Tanto premesso e ritenuto, lo scrivente, ut supra generalizzato, a tenore degli artt. 326-336 c.p.p., rammentando che l’ormai consumata “distrazione ideologica”, scandita da spietata indifferenza, inerzia e quant’altro, sfociano inesorabilmente sul versante della “complicità”, quanto meno perché calpesta insensibilmente l’obbligo morale, etico e civile di aiutare e salvare, a tutti i costi, le persone in difficoltà in mare, senza ostacolare o penalizzare chi tenta di farlo. Dovere non superabile attraverso pavide e sguscianti considerazioni, quali quella che “Frontex non ha continuato a seguire la barca”,

CHIEDE
ai Sigg.ri Procuratori della Repubblica in indirizzo, nei limiti delle rispettive competenze territoriali, di svolgere le “indagini necessarie per le determinazioni inerenti all’esercizio dell’azione penale”, in relazione alle ipotesi delittuose indicate e di quante altre eventualmente ravvisabili,

 CHIEDENDO
altresì, all’esito dell’attività investigativa, che i Sigg.ri Procuratori aditi verifichino, ove dovessero emergere elementi di connessione oggettiva, soggettiva e probatoria, ex art. 12 c.p.p., di trasmettere gli atti al Procuratore ritenuto competente,

 CHIEDENDO
infine, adeguate informazioni, ove dovessero intervenire provvedimenti ex artt. 406 III° comma e art. 408 II° comma c.p.p. .

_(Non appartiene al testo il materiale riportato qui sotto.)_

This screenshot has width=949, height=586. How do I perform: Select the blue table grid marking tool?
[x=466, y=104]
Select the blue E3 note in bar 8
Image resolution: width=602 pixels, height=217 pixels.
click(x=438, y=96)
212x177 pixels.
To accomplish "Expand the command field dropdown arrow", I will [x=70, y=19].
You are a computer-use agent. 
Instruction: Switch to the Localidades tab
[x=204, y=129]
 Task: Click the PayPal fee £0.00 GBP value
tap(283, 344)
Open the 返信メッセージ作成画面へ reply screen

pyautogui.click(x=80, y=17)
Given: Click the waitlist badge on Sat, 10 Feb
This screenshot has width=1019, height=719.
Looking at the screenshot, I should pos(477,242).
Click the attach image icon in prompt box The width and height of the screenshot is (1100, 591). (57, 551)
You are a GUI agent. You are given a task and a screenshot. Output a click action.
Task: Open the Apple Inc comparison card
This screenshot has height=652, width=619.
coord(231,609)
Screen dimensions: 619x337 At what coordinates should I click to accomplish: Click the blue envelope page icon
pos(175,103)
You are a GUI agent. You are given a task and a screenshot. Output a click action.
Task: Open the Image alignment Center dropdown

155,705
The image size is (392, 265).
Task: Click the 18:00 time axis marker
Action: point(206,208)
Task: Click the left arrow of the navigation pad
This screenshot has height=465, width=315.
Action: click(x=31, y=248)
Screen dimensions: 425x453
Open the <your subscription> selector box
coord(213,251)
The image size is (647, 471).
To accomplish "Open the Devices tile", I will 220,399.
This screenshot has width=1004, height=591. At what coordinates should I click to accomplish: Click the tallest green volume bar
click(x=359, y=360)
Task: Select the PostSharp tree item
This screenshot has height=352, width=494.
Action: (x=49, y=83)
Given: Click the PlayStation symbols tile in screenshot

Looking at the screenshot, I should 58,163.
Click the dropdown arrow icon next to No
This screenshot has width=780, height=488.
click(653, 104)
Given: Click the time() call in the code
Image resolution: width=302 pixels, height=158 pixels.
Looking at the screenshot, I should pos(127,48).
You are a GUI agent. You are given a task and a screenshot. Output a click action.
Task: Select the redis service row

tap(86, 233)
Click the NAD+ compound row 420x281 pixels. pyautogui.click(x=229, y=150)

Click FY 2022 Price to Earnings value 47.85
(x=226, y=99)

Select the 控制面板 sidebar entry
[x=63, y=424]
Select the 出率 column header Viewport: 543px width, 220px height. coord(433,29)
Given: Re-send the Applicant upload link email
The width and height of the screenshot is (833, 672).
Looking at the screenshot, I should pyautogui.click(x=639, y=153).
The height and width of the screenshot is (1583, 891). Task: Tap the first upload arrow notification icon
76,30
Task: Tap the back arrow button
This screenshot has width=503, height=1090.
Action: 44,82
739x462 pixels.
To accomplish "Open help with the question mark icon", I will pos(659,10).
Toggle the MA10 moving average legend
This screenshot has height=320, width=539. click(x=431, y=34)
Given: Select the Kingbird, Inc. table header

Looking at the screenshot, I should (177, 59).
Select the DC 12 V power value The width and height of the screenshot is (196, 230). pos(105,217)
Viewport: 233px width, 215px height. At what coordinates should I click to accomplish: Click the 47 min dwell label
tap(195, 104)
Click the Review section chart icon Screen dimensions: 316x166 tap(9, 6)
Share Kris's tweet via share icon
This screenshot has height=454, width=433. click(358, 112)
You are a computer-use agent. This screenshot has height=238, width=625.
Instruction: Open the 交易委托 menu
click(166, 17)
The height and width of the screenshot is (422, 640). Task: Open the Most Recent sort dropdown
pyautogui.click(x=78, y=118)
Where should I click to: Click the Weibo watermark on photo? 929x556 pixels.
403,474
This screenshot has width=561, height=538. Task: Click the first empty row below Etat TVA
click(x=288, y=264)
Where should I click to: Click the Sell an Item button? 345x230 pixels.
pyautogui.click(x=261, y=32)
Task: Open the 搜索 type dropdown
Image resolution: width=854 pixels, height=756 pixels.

 Sul versante istruttorio, considerato che a livello politico tutti si autoassolvono, appare ineludibile accertare e ricostruire quanto si è verificato nella notte fra il 25 e 26 febbraio 2023, si chiede che si proceda ad:

  • accertare il perché, e chi è stato, fra Guardia di Finanza e Guardia Costiera, a qualificare la gravissima emergenza come un’operazione di polizia e non di salvataggio;
  • individuare chi avrebbe potuto e dovuto far scattare i soccorsi, accertando la “vera” ragione per cui si è astenuto (imposizione? Da parte di chi?);
  • accertare qualsivoglia contatto telefonico (Procura di Roma), ed i relativi orari, intercorso dal giorno 25 febbraio al 03 marzo 2023 fra l’On.le Matteo Salvini, Ministro delle Infrastrutture, con il Ministro dell’Interno, Prefetto Matteo Piantedosi, con i riferimenti centrali e periferici della Guardia Costiera, dipendente dal predetto Ministro dei Trasporti, la Guardia di Finanza, Frontex, nonché qualsivoglia contatto fra Guardia Costiera, Guardia di Finanza, Capitaneria di Porto di Crotone, Vibo Valentia, Reggio Calabria et alios;
  • sentire a S.I.T. il Comandante della Capitaneria di Porto di Crotone Vittorio Aloi, su quanto dichiarato, apertis verbis, alla Gazzetta del Sud in data 02/03/2023 (all. 2);
  • sentire a S.I.T., previa agevole identificazione, il “Pino” in ordine a quanto dichiarato alle emittenti televisive ed alla Gazzetta del Sud del 03/03/2023: “i profughi erano salvabili” (all. 3);
  • accertare quali fossero, la sera/notte del 25-26/02/2023, le reali condizioni del mare al primo avvistamento della barca e successive eventuali condizioni peggiorative, quantificando la forza prodotta;
  • accertare perché la Guardia di Finanza, prima interviene e poi “prudentemente” rinuncia ad assumere qualsivoglia iniziativa;
  • accertare se è stato rispettato o impietosamente evitato l’obbligo di salvataggio in mare;
  • accertare per quale motivo, se la G.d.F. esce due volte e torna indietro per mare grosso, perché non è uscita la Guardia Costiera, pur attrezzata ad affrontare mare forza otto, lasciando in balia delle onde una barca in legno (forse era più attrezzata per affrontare il mare grosso?);
  • individuare chi e perché, presso il Soccorso Marittimo di Roma e di Reggio Calabria (Procura di Roma e Reggio Calabria), decise di non avviare un’operazione SAR, cioè di soccorso;
  • individuare chi, alle ore 03:48 del giorno 26/02/2023, secondo quanto riferito dalla Guardia Costiera, all’interno della Guardia di Finanza di Vibo Valentia ha informato “i nostri di Reggio Calabria di aver acquisito mediante la postazione del rete radar costiera, un target verosimilmente riconducibile alla segnalazione Frontex”. Individuazione che, ex post, è stata clamorosamente esclusa (Procura Vibo Valentia e Reggio Calabria).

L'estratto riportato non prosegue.